We are not sure that the authoress has quite solved the extremely difficult problem of adapting her subject to “ general students.” In all books of this sort a difficulty arises in presenting the broad principles, the æsthetics of the matter in hand, in company with the mass of technical detail which even lay readers must learn to command to some extent. Definitions are apt to smother the ardent feeling of beauty which it should be a primary care to kindle in all art-students. Mrs. Horton might easily have omitted some that she gives in the beginning, for they are found in the glossary. On the other hand, the glossary should be made complete; we notice the omission of certain words, as “ counterport ” and “ cavetto,” described in the text, while others, also described, are included in the glossary.
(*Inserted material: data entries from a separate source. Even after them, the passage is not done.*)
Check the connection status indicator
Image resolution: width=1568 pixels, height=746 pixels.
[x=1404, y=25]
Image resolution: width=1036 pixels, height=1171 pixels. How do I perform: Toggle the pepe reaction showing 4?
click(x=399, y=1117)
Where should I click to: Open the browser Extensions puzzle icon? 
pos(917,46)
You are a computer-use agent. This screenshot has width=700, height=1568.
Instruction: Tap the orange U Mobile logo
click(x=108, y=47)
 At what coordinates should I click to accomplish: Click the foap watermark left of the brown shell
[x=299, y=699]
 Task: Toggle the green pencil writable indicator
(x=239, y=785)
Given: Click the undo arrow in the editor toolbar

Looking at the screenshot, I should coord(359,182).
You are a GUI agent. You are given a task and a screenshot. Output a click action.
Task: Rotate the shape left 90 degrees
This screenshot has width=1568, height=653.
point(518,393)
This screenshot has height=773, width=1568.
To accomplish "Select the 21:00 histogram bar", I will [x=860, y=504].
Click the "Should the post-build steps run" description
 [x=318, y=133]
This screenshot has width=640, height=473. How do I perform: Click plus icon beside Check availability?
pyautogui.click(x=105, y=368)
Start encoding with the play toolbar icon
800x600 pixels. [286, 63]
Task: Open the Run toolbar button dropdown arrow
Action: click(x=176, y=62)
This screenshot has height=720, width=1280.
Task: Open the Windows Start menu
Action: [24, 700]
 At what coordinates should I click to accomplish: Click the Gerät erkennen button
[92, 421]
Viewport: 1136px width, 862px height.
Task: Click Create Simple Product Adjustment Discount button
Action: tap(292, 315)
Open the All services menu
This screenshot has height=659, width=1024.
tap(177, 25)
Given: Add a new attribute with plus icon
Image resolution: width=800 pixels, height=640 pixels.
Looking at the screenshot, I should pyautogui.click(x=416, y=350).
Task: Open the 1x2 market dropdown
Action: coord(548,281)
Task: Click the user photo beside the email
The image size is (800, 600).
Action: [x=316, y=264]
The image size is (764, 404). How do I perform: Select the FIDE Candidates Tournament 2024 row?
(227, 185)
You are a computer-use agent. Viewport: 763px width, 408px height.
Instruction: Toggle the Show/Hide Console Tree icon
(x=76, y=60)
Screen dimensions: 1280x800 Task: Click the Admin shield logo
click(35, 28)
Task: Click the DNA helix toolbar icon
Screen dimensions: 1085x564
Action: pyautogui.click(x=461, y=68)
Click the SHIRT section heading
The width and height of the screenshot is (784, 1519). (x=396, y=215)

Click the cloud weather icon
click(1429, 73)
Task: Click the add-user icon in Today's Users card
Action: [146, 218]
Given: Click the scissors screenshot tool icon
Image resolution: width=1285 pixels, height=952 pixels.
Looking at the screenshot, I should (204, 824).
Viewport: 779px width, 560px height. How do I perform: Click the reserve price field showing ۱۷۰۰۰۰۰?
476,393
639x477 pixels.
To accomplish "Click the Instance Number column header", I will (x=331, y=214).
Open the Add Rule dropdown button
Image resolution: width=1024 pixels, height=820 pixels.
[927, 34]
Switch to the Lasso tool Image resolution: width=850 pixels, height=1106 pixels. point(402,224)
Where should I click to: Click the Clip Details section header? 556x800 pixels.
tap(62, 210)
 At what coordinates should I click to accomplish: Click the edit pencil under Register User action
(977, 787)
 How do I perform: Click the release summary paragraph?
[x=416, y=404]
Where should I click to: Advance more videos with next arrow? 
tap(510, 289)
And it is misleading to find on page 56 the statement that “ in all the orders the shafts diminish in diameter from the base upwards about one sixth of their diameter,” while on page 73 it is said, without any warning, that Penrose found that “the external lines of the columns were curved, forming a parabolic entasis.” Now “ parabolic entasis ” is not explained, except by a definition in the glossary which is not at all sufficient for a general student. In this connection, we must observe that Mr. Penrose was not sent out by the British government, as here stated, but by the Dilettanti Society — a significant fact, as showing that government patronage is not essential to undertakings of this sort. It is to a society of gentlemen, of enthusiasts for the advancement of artistic knowledge, that we owe the most valuable and suggestive discoveries contributed to modern investigation of Greek architectural science. Before closing the list of corrections, we may point out that this manual would gain greatly by the addition of more elaborate and systematic illustrations than now accompany it; we think that no introductory work to this study can reach its full efficacy until provided with profile outlines (perhaps, for greater effect, to be slightly exaggerated) of the different orders, and accurate front views of buildings embodying the same. The chapters on American architecture are very well considered ; the criticisms of the Capitol at Washington, certain railroad depots in New York and Boston, and the Harvard Memorial Hall are just and temperate ; and on the whole, the book can hardly fail to exercise a good influence.

  1. The Portfolio, an Artistic Periodical. Edited by PHILIP GILBERT HAMERTON. With numerous illustrations. London : Seeley, Jackson, and Halliday, Fleet Street. New York : J. W. Bouton, 706 Broadway. 1874.
  2. Architecture, for General Students. By CAROLINE W. HORTON . With Descriptive Illustrations. New York : Published by Hurd and Houghton ; The Riverside Press. 1874.